Well, as much as I like to encourage DIY, I really wonder if this is for you. Get it wrong and you have an excellent chance of blowing a battery, frying your wiring and maybe hurt yourself while you're at it.

Originally Posted by rapattack View Post
Um what did you mean by the last sentence?
You know what a car battery looks like "in the nude"? It has two exposed metal nubs, one is the positive terminal(AKA anode) one is the negative terminal (AKA cathode).
What you have hiding under your tape patches (top two to the left, middle two to the right and last two to the left again) are the terminals to your batteries.
On #4 and #5 you can even see a hint of red poking through, telling us that those are positive terminals.
It is Very Important not to get an accidental connection between these terminals. If that happens the battery will try to deliver as much power as it possibly can, as fast as it can.
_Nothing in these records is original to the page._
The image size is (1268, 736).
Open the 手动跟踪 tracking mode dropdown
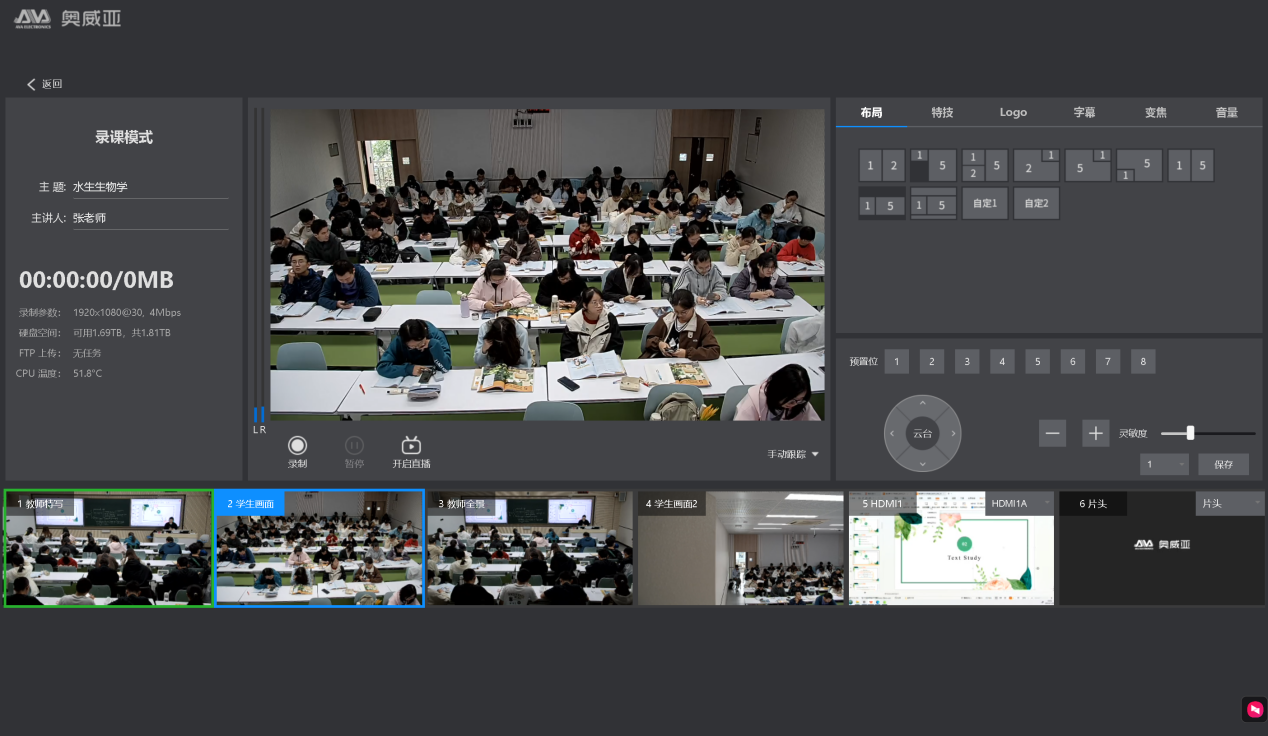pos(793,454)
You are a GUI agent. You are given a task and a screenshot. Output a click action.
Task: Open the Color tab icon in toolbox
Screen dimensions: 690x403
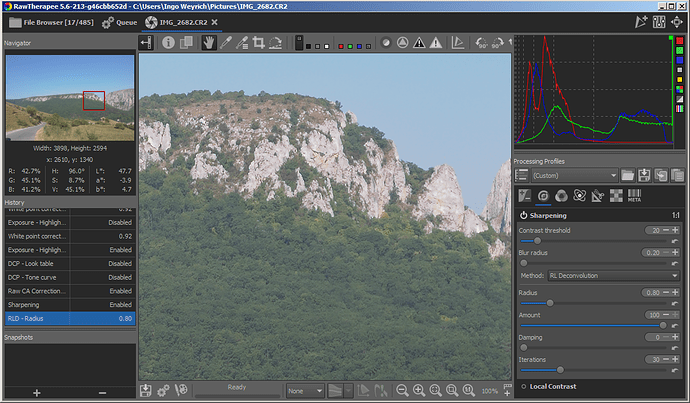pos(562,195)
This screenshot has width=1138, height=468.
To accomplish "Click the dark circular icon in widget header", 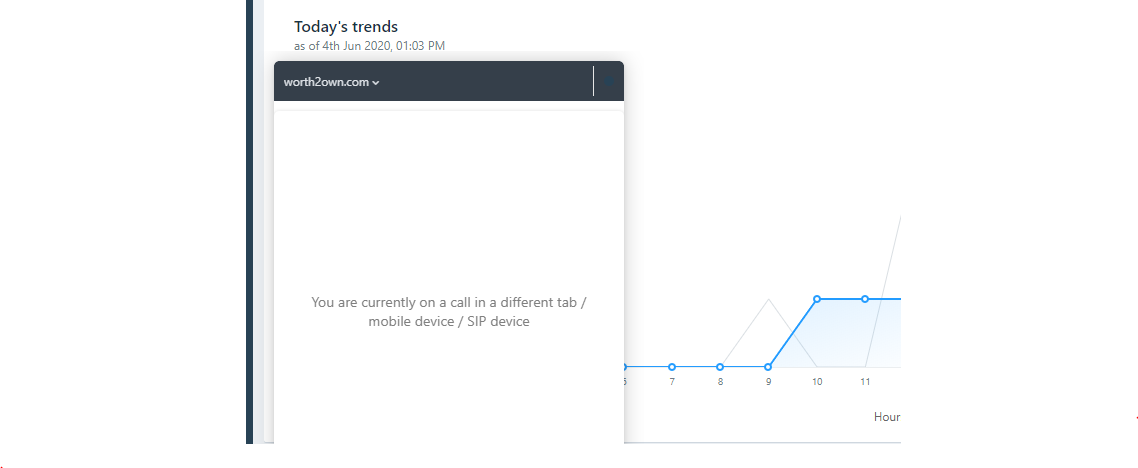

If you think your melted fuse holder looks bad now, well that's nothing compared to what a shorted battery can do.

Putting a tape patch on like that is rather weak protection, #3 looks like it's on its way to wear through already.
With regular hot glue(you know, applicator gun, glue in sticks, common in arts & crafts use) you could simply pull the tape off, clean away the adhesive residue, and form a puddle of glue over each terminal (it'll sit like if you mashed a chewing gum over it) and get a higher degree of protection.
The other option is to keep monitoring the terminals, and to replace the tape patches with new ones whenever they start to come off or wear through.